• _Excerpted records_:
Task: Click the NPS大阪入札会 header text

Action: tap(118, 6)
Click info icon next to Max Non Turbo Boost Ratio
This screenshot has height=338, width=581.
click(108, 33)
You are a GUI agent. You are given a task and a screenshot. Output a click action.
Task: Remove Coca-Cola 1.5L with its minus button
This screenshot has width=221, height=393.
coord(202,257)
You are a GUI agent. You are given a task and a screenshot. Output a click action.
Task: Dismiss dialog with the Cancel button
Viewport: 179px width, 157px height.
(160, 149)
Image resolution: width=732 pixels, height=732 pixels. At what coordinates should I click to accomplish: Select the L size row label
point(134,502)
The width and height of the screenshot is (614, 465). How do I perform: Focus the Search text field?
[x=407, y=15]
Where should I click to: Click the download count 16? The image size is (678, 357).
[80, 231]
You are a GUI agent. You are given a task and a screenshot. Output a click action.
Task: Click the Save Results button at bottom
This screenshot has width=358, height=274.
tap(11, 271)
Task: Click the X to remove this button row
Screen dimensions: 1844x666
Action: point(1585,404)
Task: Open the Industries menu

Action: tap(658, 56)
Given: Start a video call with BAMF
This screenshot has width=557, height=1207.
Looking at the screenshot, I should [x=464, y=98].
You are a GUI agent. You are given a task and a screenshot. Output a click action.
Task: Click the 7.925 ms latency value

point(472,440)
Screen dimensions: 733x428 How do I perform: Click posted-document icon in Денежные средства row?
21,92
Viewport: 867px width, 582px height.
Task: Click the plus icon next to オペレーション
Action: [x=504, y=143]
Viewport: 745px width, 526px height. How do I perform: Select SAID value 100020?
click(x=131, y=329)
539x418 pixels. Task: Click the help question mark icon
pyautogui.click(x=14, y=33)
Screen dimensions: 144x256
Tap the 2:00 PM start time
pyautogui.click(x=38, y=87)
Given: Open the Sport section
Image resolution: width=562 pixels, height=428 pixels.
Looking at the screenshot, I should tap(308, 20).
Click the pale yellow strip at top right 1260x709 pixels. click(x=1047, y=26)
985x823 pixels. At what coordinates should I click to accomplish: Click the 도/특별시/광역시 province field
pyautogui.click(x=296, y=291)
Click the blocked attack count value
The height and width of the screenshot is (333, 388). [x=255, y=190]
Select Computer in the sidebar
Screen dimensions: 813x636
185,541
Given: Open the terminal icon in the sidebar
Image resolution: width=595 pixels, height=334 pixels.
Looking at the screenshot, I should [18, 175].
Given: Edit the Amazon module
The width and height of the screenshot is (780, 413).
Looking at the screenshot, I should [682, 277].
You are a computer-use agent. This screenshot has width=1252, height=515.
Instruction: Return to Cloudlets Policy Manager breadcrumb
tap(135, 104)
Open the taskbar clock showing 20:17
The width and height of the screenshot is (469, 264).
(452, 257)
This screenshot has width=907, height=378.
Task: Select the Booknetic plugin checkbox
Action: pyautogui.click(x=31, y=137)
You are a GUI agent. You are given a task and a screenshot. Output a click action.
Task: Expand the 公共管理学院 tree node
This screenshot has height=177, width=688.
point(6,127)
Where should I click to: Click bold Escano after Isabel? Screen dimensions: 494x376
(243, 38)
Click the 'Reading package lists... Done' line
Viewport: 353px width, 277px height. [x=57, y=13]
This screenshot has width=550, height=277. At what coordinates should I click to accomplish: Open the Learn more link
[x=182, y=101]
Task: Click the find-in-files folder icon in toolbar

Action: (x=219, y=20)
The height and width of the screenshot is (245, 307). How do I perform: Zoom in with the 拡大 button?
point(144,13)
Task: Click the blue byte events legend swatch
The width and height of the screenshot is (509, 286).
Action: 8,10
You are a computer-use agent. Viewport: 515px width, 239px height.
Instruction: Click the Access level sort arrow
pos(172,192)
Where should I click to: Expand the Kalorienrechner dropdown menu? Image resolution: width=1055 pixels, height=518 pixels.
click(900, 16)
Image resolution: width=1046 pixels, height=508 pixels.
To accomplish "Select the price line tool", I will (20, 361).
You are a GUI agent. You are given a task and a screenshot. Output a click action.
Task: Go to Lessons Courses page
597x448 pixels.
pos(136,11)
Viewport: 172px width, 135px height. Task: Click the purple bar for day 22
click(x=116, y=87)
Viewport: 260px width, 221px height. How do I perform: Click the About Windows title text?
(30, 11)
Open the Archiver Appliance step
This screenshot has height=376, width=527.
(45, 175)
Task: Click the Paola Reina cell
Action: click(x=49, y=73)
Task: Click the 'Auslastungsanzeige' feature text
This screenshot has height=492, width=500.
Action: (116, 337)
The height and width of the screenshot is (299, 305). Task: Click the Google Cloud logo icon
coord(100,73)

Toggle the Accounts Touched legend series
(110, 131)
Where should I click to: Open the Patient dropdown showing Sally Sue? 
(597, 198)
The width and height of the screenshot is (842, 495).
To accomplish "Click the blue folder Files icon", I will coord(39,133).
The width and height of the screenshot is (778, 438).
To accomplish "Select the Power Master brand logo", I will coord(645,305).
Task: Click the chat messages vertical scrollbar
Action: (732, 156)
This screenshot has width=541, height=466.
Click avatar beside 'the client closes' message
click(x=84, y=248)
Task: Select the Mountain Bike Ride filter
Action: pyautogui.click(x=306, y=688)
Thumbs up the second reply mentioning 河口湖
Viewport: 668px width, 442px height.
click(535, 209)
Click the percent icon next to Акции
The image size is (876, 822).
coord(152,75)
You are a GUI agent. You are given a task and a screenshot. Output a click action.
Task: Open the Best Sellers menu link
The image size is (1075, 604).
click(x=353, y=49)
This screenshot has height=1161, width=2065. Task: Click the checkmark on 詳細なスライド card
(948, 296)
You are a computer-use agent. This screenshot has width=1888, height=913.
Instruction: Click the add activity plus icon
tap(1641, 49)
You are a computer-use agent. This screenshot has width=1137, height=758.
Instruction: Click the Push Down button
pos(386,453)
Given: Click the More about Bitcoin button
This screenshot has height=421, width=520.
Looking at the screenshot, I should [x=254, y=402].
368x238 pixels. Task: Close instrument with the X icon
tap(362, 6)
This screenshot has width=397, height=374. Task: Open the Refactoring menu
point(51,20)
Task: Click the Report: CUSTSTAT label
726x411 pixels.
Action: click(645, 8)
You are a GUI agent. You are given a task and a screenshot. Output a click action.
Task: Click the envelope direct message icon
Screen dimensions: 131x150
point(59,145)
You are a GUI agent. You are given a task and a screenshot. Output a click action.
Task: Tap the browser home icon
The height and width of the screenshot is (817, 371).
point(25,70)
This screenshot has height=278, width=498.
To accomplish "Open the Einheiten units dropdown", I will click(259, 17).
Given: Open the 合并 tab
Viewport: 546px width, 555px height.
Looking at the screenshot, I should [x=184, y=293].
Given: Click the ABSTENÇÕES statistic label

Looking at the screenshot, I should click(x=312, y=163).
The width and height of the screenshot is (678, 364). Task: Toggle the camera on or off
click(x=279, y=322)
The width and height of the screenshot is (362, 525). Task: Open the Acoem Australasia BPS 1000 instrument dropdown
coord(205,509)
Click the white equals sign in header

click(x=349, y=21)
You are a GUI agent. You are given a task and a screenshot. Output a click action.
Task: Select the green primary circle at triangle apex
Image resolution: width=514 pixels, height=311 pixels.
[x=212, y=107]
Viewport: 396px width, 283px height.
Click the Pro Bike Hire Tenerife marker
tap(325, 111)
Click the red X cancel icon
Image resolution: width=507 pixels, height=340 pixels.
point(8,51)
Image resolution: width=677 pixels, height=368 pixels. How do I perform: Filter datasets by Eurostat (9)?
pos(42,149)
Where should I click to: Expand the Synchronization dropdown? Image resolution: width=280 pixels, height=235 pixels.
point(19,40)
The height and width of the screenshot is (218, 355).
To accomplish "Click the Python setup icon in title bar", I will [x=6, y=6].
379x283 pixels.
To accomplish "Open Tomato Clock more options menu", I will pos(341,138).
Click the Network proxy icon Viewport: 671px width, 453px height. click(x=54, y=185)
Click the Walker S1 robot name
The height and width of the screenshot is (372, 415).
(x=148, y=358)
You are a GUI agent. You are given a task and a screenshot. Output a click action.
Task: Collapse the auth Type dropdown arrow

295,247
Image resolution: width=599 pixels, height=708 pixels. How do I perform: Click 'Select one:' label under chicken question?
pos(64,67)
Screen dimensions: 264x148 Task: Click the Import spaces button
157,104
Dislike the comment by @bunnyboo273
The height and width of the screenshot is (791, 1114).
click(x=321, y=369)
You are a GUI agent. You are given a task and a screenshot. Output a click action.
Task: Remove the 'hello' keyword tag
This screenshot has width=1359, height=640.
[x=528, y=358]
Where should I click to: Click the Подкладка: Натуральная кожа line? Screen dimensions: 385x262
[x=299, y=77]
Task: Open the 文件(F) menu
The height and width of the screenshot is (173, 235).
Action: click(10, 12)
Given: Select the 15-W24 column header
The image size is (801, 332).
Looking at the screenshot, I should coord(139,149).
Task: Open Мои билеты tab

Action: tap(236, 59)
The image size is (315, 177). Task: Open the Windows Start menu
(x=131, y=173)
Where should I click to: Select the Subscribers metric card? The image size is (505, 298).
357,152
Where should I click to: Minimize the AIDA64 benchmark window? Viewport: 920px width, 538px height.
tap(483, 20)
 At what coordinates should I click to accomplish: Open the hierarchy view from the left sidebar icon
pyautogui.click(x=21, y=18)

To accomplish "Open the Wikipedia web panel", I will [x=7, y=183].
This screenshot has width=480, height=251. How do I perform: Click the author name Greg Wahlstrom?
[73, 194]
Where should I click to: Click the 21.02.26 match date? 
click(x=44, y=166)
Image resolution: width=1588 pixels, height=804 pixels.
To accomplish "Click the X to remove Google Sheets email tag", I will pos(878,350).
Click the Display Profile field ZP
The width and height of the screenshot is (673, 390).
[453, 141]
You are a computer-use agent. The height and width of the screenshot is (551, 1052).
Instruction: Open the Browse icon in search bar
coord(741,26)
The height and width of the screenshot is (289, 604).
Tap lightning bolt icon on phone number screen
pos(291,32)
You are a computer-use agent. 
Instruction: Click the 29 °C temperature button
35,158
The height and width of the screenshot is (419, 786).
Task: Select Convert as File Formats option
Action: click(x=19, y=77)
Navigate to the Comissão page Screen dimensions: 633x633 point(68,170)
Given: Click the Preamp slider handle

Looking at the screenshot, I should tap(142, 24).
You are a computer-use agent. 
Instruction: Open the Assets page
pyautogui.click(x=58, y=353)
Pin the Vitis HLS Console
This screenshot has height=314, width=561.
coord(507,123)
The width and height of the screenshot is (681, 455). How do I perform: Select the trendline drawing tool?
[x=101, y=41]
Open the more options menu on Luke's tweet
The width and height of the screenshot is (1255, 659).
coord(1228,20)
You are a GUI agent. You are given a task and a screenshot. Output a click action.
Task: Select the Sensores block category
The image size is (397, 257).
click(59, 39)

• _What you have to do_:
Given the data above, transcribe exactly the lines from the one containing "Task: Open the Industries menu" down to the one containing "Given: Edit the Amazon module", and no others.

• _Finished exercise_:
Task: Open the Industries menu

Action: tap(658, 56)
Given: Start a video call with BAMF
This screenshot has width=557, height=1207.
Looking at the screenshot, I should [x=464, y=98].
You are a GUI agent. You are given a task and a screenshot. Output a click action.
Task: Click the 7.925 ms latency value

point(472,440)
Screen dimensions: 733x428 How do I perform: Click posted-document icon in Денежные средства row?
21,92
Viewport: 867px width, 582px height.
Task: Click the plus icon next to オペレーション
Action: [x=504, y=143]
Viewport: 745px width, 526px height. How do I perform: Select SAID value 100020?
click(x=131, y=329)
539x418 pixels. Task: Click the help question mark icon
pyautogui.click(x=14, y=33)
Screen dimensions: 144x256
Tap the 2:00 PM start time
pyautogui.click(x=38, y=87)
Given: Open the Sport section
Image resolution: width=562 pixels, height=428 pixels.
Looking at the screenshot, I should tap(308, 20).
Click the pale yellow strip at top right 1260x709 pixels. click(x=1047, y=26)
985x823 pixels. At what coordinates should I click to accomplish: Click the 도/특별시/광역시 province field
pyautogui.click(x=296, y=291)
Click the blocked attack count value
The height and width of the screenshot is (333, 388). [x=255, y=190]
Select Computer in the sidebar
Screen dimensions: 813x636
185,541
Given: Open the terminal icon in the sidebar
Image resolution: width=595 pixels, height=334 pixels.
Looking at the screenshot, I should [18, 175].
Given: Edit the Amazon module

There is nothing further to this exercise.